Supplied passage:
- - -
Investors often talk about something called founder-market fit.
This obsession often centres on the big things. Does the founder have domain expertise? Can they build the product? And can they sell it?
However, there are also often a whole other, much more mundane, set of skills a founder will need to build a certain company. For Ashore, one of those skills is the ability to enjoy driving.
Whether it’s scoping out a new location, couriering an extra bit of kit a guest has requested, or doing a six hour round trip in the dead of night to install an extended Starlink cable in the middle of a field, I’ve done it.
Fortunately, I absolutely love driving.
Not throwing-a-car-around-a-circuit-pretending-I’m-Lando-Norris-going-up-Eau-Rouge driving. But the general rhythm of day-to-day driving.
Whether it’s slowly meandering through London at night. Or whizzing down a clear motorway. Or carefully navigating through a country road in the deep Highlands.
I often find myself wondering why. When people are asked why they like driving, they normally say something vague about freedom.
That makes sense - growing up in rural mid-Wales, a driving licence represented an end to reliance on parents, buses, and taxis.
But for me I see driving as the ultimate space to think. In particular, do a very specific type of thinking.
We often talk about the need to be present, and focussed, when doing something that really matters. We also talk a lot about the need to switch-off, and step away entirely.
What hardly ever gets a mention is the awkward middle. When you’re doing something else, and your mind is wandering. Thinking about a problem. An idea. In an unintentional way.
I think that’s because this having two different things battling for your attention at the same time is often a negative.
Particularly if you’re starting something new, having that thing that needs to be done constantly sitting in the back of your mind can be exhausting.
And we should know - solving that problem is at the heart of our mission at Ashore.
But there are moments where focussing on two things at once is positive. moments of absent-minded creativity. Spaces to think without overthinking.
- - -
Exercise material:
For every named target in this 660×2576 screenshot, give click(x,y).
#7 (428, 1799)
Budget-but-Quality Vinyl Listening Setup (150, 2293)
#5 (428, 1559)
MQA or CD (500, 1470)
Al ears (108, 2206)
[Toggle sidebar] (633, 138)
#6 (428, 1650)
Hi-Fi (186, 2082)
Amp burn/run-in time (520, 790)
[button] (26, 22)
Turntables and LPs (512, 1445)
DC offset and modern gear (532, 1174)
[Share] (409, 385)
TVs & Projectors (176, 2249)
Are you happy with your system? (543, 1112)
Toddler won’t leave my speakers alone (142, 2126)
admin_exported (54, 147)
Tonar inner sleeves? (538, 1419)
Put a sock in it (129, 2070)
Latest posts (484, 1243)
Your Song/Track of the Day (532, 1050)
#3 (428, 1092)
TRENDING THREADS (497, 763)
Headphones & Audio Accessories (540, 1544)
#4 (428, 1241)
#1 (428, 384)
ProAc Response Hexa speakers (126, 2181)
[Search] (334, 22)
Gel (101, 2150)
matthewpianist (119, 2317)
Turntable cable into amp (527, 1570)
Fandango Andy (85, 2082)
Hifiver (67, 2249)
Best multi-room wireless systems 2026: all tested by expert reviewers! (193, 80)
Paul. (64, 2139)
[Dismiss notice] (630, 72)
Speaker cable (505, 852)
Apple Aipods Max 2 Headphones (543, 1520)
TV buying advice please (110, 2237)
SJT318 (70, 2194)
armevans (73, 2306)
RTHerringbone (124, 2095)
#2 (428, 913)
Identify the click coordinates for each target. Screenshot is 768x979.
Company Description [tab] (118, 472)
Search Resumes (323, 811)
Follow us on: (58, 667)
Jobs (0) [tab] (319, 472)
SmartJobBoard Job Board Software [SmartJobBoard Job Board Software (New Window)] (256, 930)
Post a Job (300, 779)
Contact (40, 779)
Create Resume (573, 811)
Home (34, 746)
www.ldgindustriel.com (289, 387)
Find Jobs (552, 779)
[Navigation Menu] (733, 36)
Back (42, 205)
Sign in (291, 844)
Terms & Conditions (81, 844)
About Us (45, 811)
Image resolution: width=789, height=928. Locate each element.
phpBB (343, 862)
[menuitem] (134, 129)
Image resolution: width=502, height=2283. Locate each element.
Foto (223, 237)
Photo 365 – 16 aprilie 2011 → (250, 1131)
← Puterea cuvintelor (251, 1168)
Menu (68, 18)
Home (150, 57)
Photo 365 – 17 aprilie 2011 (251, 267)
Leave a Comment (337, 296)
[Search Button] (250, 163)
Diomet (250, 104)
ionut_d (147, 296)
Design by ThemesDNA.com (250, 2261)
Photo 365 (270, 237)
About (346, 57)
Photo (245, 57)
- - -
Complete the following:
1) Extract the passage of the driving essay from "That makes sense" to "step away entirely.".
2) Convert the listing, from its first line to the line with "TVs & Projectors (176, 2249)", into a Markdown table with the columns Row and Line, omitting blank lines.
The listing has no connection to the driving essay.

Per-task answers:
1)
That makes sense - growing up in rural mid-Wales, a driving licence represented an end to reliance on parents, buses, and taxis.
But for me I see driving as the ultimate space to think. In particular, do a very specific type of thinking.
We often talk about the need to be present, and focussed, when doing something that really matters. We also talk a lot about the need to switch-off, and step away entirely.

2)
| Row | Line |
|---|---|
| 1 | For every named target in this 660×2576 screenshot, give click(x,y). |
| 2 | #7 (428, 1799) |
| 3 | Budget-but-Quality Vinyl Listening Setup (150, 2293) |
| 4 | #5 (428, 1559) |
| 5 | MQA or CD (500, 1470) |
| 6 | Al ears (108, 2206) |
| 7 | [Toggle sidebar] (633, 138) |
| 8 | #6 (428, 1650) |
| 9 | Hi-Fi (186, 2082) |
| 10 | Amp burn/run-in time (520, 790) |
| 11 | [button] (26, 22) |
| 12 | Turntables and LPs (512, 1445) |
| 13 | DC offset and modern gear (532, 1174) |
| 14 | [Share] (409, 385) |
| 15 | TVs & Projectors (176, 2249) |